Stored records
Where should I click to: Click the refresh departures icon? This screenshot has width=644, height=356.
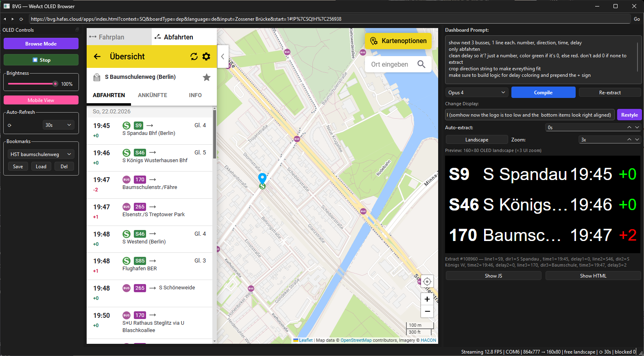pyautogui.click(x=194, y=56)
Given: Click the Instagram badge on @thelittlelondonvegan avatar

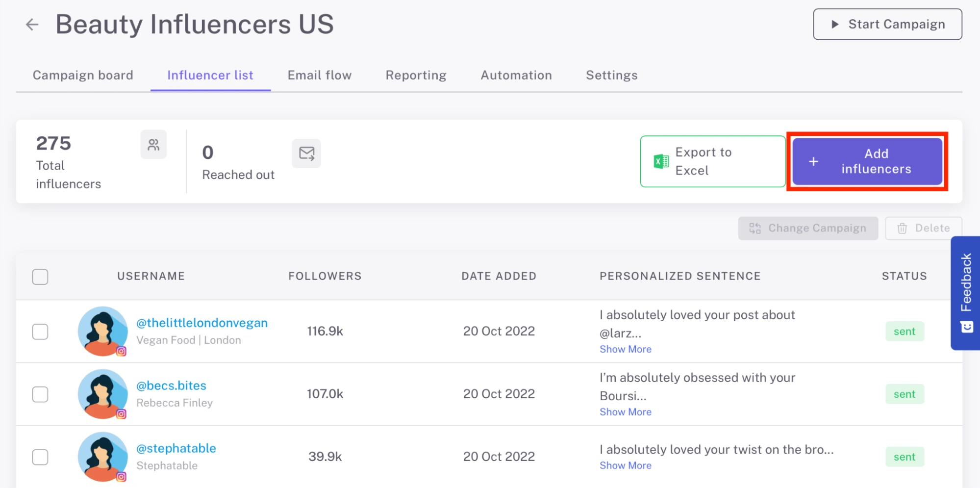Looking at the screenshot, I should pyautogui.click(x=122, y=351).
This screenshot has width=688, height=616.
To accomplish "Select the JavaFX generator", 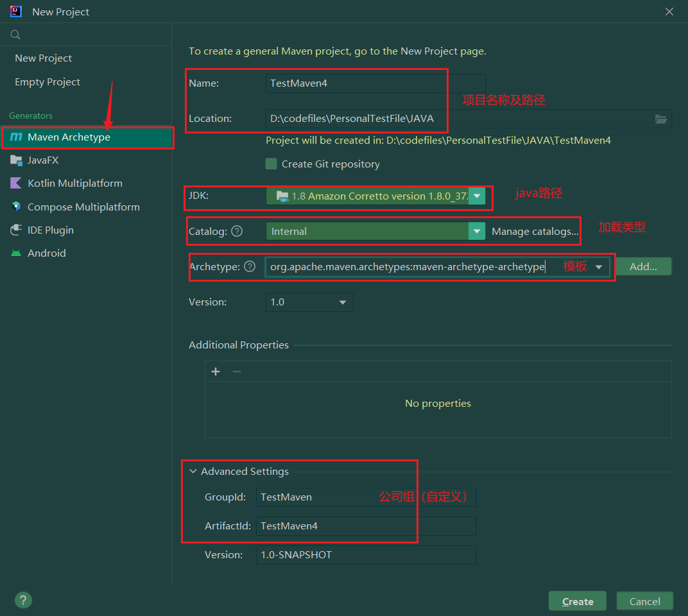I will 43,160.
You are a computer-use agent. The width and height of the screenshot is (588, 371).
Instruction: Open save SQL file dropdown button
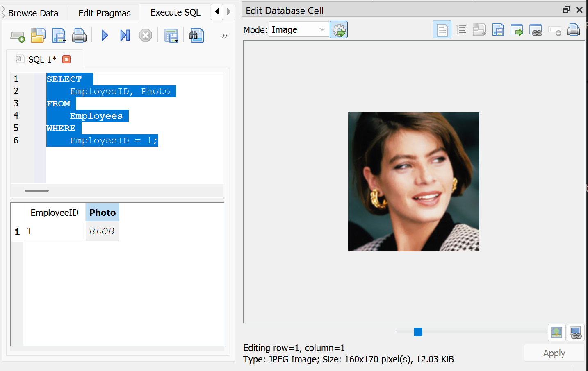pos(59,36)
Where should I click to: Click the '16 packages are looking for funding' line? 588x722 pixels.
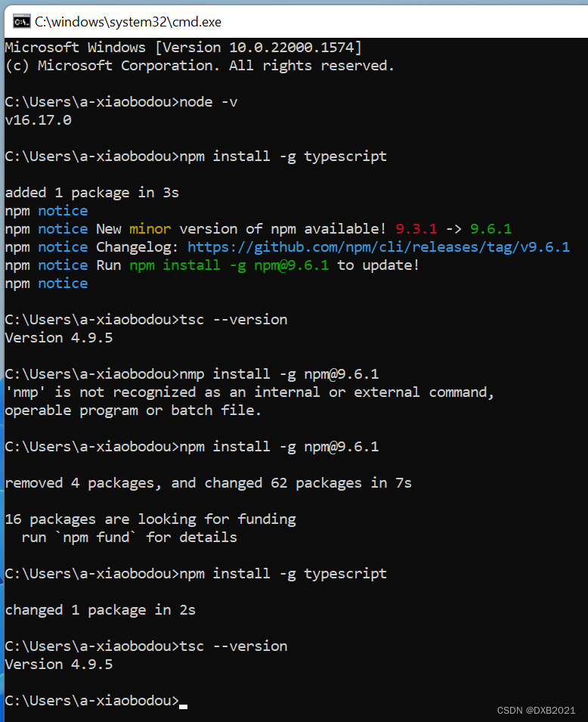(x=150, y=519)
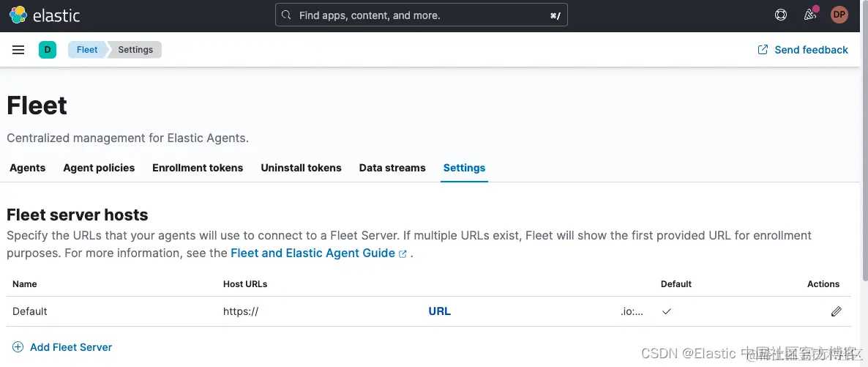868x367 pixels.
Task: Open the hamburger navigation menu
Action: 18,50
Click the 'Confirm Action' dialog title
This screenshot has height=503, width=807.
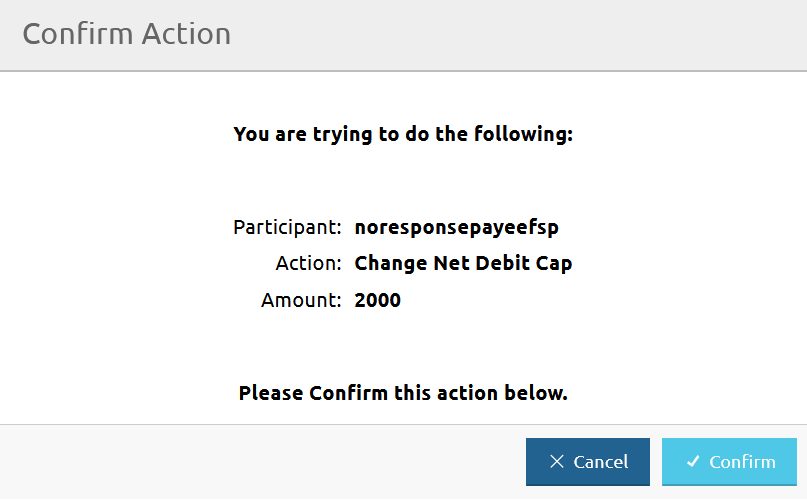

=== What to produce ===
From the line with "Click the 'Confirm Action' dialog title" to the last line above, restate each line word for word, but skip the pictures.

=== Result of this exercise ===
Click the 'Confirm Action' dialog title
This screenshot has height=503, width=807.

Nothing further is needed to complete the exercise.